» **Problem to solve**
Take the lines below beginning at the line that has "Click the Departure" and stopping after the line that has "The height and width of the screenshot is (1022, 1064).", and print them exactly as they are, with no other lines.

↓↓↓

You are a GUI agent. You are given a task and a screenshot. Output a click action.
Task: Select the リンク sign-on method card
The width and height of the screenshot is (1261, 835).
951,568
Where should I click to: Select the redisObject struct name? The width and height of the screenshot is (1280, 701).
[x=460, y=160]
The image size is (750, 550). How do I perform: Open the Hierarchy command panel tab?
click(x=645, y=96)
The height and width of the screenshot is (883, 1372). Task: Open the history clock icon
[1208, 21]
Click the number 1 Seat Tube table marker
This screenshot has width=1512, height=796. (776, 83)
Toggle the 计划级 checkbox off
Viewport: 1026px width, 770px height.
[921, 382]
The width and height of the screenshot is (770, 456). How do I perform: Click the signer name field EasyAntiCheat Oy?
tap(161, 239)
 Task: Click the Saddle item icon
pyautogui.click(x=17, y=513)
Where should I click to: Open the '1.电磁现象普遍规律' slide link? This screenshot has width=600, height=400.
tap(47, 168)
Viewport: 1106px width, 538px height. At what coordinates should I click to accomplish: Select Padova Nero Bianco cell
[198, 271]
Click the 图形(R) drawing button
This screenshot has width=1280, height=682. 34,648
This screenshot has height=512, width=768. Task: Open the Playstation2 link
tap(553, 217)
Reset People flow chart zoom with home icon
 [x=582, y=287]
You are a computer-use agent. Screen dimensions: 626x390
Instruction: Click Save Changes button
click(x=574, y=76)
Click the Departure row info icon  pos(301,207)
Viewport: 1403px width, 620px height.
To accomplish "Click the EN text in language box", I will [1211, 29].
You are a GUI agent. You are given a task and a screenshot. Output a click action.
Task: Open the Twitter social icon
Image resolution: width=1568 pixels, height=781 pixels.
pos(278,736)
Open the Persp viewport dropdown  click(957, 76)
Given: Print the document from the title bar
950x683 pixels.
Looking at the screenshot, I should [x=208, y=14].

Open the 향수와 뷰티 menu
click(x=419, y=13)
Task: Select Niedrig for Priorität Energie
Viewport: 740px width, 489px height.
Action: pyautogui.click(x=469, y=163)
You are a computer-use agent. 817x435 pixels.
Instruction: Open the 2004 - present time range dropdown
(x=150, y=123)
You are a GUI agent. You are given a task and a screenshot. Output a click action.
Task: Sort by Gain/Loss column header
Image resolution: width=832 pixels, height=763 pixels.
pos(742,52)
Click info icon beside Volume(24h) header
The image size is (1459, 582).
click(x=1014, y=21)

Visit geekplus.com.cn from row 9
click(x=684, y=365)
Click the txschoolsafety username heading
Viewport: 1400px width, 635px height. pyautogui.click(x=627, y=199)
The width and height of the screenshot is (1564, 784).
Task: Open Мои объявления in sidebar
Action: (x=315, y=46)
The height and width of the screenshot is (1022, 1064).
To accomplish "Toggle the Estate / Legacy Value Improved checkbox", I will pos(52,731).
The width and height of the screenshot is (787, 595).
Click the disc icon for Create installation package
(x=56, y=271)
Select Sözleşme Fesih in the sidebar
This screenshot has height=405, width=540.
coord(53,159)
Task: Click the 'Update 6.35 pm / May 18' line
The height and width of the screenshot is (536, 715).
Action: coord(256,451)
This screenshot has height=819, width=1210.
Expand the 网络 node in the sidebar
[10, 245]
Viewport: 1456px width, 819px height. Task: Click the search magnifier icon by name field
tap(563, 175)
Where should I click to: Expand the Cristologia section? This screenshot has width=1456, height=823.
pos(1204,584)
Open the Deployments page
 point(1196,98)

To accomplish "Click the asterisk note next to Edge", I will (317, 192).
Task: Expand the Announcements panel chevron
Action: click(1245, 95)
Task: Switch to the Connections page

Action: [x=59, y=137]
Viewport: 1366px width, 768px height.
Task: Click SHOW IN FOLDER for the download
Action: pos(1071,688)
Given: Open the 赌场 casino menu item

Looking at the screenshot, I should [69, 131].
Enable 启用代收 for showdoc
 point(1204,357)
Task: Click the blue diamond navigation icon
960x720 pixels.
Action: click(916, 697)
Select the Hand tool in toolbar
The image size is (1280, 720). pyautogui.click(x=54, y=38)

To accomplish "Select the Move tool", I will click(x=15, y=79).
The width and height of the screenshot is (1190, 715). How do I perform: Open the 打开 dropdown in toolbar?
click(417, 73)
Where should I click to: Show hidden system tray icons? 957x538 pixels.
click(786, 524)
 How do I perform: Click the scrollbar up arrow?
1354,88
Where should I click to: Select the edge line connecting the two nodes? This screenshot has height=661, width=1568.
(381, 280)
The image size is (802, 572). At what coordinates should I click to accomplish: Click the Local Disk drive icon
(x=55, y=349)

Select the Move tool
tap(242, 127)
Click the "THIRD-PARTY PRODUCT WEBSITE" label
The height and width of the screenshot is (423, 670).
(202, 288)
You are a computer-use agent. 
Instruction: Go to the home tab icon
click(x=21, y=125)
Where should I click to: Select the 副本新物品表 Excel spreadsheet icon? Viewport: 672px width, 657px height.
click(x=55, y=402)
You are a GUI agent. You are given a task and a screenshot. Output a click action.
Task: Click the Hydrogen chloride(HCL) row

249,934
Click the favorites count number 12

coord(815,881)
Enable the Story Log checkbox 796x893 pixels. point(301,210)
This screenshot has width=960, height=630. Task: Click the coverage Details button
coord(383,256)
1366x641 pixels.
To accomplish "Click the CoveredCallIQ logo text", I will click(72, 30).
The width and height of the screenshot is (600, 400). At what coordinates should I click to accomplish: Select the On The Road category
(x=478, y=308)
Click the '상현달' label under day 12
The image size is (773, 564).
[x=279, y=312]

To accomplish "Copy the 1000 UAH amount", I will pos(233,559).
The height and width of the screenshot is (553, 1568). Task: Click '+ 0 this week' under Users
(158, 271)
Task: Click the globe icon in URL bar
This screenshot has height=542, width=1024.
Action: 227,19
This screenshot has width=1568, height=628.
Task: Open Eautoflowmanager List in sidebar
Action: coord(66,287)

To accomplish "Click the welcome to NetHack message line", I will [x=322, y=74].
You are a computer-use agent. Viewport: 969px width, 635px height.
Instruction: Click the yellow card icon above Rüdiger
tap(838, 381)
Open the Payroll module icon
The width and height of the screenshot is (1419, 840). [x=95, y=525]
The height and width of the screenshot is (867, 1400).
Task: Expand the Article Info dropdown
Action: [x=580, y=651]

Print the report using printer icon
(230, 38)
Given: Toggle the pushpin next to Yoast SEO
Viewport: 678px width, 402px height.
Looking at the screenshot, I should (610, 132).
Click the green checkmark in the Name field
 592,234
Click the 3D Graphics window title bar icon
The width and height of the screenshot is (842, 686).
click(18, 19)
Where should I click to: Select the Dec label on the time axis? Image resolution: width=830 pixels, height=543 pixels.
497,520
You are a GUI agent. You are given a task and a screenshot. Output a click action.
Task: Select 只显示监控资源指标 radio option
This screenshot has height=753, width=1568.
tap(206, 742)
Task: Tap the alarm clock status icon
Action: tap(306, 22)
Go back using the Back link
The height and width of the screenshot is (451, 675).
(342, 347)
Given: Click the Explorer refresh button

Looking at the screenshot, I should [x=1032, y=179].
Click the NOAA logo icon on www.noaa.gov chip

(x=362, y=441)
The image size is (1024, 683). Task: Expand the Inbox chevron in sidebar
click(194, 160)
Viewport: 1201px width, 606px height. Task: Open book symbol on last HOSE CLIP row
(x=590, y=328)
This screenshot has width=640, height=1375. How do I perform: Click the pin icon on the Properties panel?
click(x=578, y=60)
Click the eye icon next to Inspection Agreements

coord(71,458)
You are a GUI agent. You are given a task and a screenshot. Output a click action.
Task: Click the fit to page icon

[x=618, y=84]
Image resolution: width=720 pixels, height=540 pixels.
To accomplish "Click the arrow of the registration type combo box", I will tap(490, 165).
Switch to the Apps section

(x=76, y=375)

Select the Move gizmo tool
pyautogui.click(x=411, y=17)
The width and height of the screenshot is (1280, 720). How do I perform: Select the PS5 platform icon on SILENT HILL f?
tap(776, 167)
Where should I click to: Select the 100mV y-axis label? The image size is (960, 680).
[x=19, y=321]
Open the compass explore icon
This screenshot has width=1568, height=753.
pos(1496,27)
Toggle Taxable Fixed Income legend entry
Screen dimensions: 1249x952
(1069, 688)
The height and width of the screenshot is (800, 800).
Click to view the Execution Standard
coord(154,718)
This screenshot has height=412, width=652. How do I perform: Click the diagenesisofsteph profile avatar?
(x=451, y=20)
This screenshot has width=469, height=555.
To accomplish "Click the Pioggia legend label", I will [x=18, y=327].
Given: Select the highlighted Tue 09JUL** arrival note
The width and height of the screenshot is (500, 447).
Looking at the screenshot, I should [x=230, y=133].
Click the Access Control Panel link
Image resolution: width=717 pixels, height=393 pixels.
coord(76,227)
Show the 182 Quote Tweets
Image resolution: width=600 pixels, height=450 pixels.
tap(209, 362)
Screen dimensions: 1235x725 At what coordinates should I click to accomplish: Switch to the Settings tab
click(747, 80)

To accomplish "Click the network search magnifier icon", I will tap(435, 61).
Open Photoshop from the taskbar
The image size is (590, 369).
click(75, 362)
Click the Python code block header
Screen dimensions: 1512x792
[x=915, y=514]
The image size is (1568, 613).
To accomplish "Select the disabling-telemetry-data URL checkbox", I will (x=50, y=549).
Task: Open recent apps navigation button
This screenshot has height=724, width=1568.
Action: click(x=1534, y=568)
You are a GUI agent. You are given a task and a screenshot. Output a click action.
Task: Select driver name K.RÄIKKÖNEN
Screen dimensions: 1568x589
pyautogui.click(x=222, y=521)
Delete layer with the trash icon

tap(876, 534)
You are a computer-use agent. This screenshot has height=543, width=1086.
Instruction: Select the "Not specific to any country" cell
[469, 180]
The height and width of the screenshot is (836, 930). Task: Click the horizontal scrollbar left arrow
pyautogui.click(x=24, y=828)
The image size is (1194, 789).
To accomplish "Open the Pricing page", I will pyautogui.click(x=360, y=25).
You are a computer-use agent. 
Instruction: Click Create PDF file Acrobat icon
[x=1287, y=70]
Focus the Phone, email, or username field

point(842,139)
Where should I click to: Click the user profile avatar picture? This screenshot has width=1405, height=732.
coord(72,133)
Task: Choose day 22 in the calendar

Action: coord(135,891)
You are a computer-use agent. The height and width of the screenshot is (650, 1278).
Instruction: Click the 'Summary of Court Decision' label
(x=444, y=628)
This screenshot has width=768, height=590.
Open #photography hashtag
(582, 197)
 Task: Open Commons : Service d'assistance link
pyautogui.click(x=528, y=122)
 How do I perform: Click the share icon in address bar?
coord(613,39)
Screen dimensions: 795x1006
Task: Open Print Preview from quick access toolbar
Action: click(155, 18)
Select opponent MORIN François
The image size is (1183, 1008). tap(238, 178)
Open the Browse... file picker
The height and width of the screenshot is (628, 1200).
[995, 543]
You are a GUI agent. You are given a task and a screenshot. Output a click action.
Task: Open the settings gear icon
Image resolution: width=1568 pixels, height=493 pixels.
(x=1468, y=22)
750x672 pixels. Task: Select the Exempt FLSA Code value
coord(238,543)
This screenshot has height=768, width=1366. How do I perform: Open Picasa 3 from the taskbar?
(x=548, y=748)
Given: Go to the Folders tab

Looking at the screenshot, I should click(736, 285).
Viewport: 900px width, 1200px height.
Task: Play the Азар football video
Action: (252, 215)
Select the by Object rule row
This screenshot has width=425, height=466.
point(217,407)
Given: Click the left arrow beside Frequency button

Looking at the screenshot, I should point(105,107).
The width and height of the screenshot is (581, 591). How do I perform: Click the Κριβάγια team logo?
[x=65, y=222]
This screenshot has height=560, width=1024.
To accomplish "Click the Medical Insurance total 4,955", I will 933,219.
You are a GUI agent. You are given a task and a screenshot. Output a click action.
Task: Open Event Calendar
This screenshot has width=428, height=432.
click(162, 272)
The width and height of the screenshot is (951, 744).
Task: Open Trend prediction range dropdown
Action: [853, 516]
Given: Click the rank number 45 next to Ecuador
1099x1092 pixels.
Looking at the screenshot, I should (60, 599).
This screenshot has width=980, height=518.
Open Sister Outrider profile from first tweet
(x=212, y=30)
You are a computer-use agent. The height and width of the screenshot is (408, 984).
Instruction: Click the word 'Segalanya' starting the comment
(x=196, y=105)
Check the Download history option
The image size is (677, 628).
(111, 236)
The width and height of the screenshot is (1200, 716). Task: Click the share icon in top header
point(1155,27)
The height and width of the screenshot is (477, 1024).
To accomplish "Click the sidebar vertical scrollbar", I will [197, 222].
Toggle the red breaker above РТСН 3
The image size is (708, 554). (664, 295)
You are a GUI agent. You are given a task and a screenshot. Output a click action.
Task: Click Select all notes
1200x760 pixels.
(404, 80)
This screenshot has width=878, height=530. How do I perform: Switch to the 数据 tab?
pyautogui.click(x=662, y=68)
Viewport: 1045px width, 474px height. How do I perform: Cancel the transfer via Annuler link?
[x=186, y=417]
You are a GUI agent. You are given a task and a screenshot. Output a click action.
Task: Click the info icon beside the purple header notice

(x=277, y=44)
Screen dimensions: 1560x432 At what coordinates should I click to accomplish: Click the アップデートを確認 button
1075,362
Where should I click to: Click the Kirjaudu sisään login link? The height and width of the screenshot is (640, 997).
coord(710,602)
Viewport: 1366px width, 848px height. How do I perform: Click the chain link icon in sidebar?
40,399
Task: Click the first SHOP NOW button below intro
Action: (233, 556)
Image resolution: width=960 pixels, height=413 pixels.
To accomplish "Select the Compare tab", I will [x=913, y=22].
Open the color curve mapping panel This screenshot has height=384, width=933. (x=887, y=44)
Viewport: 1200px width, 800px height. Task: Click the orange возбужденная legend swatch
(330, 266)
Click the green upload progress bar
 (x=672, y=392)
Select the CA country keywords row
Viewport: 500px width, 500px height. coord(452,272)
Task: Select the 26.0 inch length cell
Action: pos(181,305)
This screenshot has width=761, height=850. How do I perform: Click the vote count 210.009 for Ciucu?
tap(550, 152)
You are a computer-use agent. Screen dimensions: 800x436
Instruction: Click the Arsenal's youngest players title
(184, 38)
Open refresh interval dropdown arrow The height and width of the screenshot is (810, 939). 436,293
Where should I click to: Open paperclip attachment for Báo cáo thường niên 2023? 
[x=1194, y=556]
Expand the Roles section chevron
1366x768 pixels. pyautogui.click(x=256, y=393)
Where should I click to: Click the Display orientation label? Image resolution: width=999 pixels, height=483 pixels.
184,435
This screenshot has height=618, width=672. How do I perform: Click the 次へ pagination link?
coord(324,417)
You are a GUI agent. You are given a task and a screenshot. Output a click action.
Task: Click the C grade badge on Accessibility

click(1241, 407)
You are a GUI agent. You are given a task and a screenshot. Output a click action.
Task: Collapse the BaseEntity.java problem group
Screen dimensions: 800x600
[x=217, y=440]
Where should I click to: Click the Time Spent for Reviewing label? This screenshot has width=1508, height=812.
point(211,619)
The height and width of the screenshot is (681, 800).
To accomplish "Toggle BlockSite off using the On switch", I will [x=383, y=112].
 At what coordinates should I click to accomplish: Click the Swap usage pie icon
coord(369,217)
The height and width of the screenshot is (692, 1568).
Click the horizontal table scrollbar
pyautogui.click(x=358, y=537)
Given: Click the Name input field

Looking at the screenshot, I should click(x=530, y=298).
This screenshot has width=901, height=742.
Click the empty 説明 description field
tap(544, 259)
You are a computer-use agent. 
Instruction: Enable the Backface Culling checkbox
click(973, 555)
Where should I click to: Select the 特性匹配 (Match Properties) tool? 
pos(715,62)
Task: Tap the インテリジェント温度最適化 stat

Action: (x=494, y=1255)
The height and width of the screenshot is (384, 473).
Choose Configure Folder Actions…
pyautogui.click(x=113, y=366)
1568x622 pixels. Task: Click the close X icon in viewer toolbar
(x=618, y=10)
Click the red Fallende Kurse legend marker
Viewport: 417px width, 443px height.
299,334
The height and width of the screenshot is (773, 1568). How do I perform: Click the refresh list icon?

↑↑↑

» **Output**
Click the Departure row info icon  pos(301,207)
Viewport: 1403px width, 620px height.
To accomplish "Click the EN text in language box", I will [1211, 29].
You are a GUI agent. You are given a task and a screenshot. Output a click action.
Task: Open the Twitter social icon
Image resolution: width=1568 pixels, height=781 pixels.
pos(278,736)
Open the Persp viewport dropdown  click(957, 76)
Given: Print the document from the title bar
950x683 pixels.
Looking at the screenshot, I should [x=208, y=14].

Open the 향수와 뷰티 menu
click(x=419, y=13)
Task: Select Niedrig for Priorität Energie
Viewport: 740px width, 489px height.
Action: pyautogui.click(x=469, y=163)
You are a computer-use agent. 817x435 pixels.
Instruction: Open the 2004 - present time range dropdown
(x=150, y=123)
You are a GUI agent. You are given a task and a screenshot. Output a click action.
Task: Sort by Gain/Loss column header
Image resolution: width=832 pixels, height=763 pixels.
pos(742,52)
Click info icon beside Volume(24h) header
The image size is (1459, 582).
click(x=1014, y=21)

Visit geekplus.com.cn from row 9
click(x=684, y=365)
Click the txschoolsafety username heading
Viewport: 1400px width, 635px height. pyautogui.click(x=627, y=199)
The width and height of the screenshot is (1564, 784).
Task: Open Мои объявления in sidebar
Action: (x=315, y=46)
The height and width of the screenshot is (1022, 1064).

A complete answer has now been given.